# Work instruction
Where the line containing "681x681 pixels." appears, end the copy there, keeping that line; start from the first line of the entries, copy exactly, and omit pictures.
*** Provided records Section Begins ***
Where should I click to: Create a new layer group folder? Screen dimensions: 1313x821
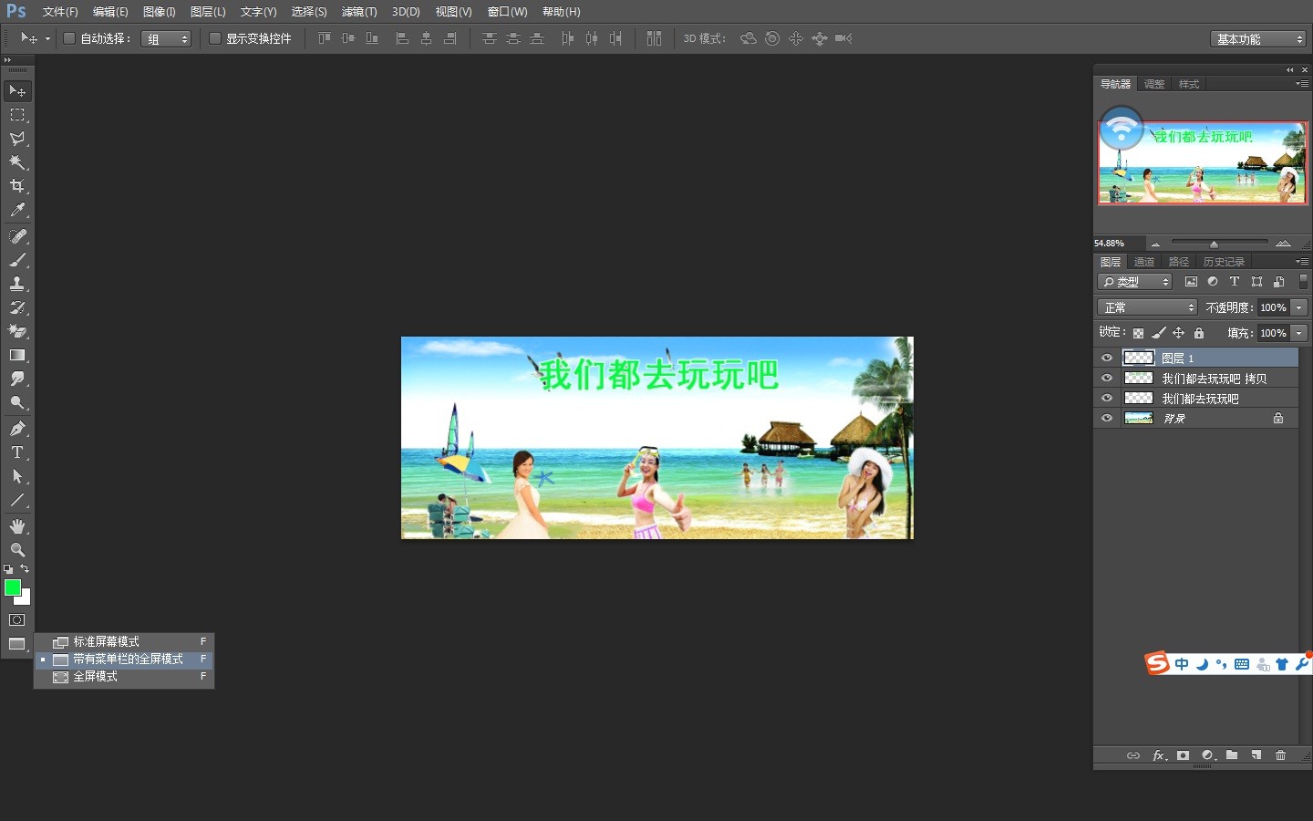point(1232,755)
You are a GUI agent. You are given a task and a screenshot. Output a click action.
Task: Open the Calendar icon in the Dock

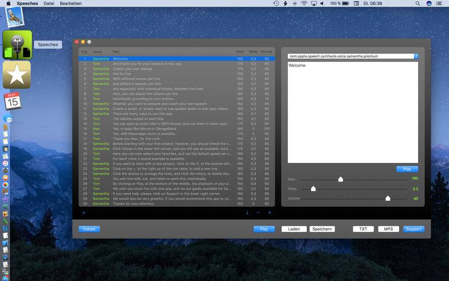point(12,102)
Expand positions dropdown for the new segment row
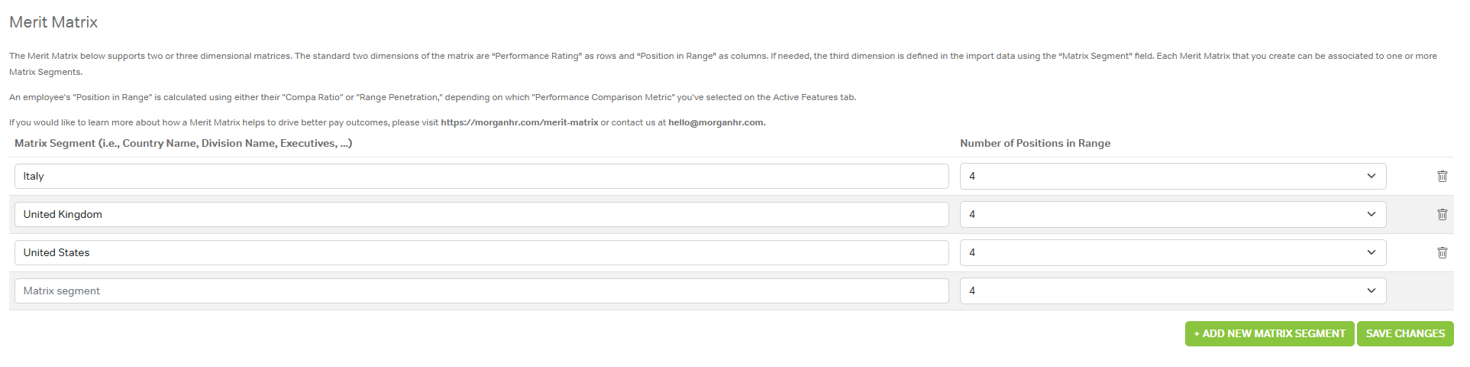This screenshot has height=367, width=1470. point(1172,291)
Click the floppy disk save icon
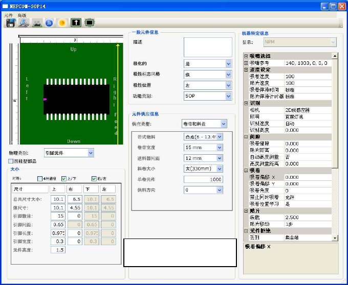Viewport: 348px width, 285px height. pos(10,23)
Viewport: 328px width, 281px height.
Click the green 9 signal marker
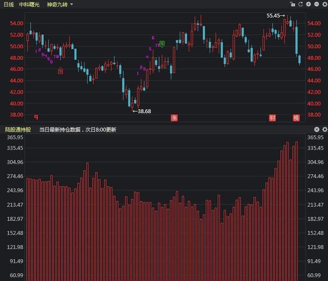[x=162, y=44]
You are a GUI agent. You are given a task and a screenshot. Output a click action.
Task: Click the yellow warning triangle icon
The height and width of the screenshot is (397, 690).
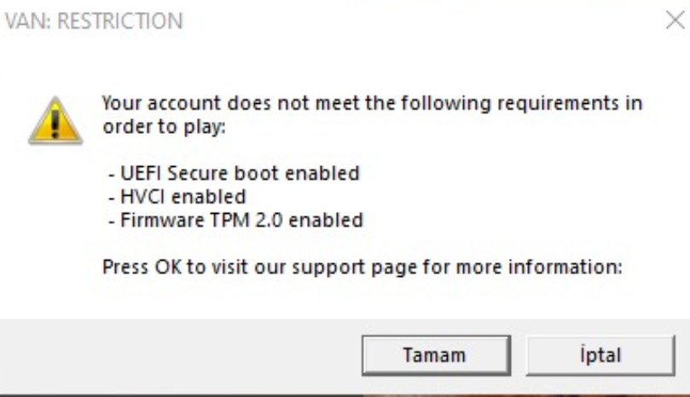[x=53, y=120]
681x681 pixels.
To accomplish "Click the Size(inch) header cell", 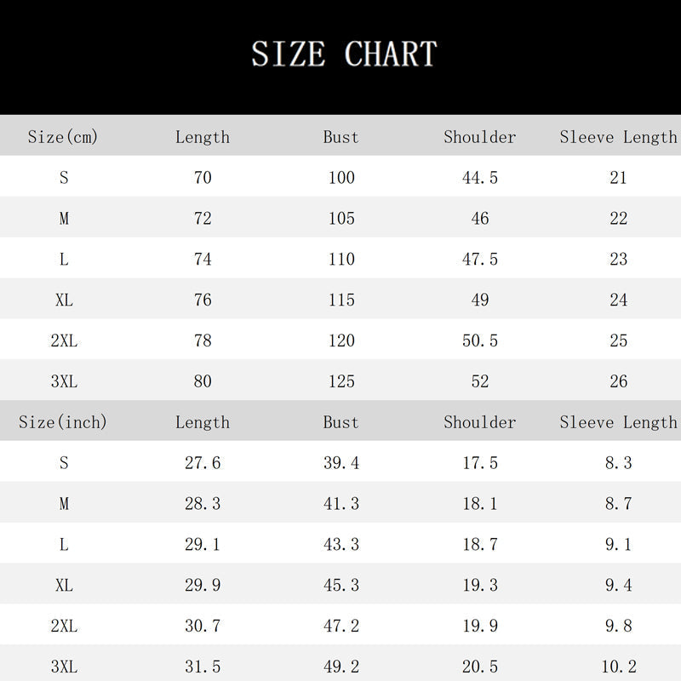I will [63, 422].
*** Provided records Section Ends ***
# Solution for this problem
Where should I click to: Create a new layer group folder? Screen dimensions: 1313x821
point(1232,755)
You are a GUI agent. You are given a task and a screenshot. Output a click action.
Task: Open the Calendar icon in the Dock

point(12,102)
Expand positions dropdown for the new segment row
This screenshot has height=367, width=1470. point(1172,291)
Click the floppy disk save icon
Viewport: 348px width, 285px height. pos(10,23)
Viewport: 328px width, 281px height.
Click the green 9 signal marker
[x=162, y=44]
You are a GUI agent. You are given a task and a screenshot. Output a click action.
Task: Click the yellow warning triangle icon
The height and width of the screenshot is (397, 690).
[x=53, y=120]
681x681 pixels.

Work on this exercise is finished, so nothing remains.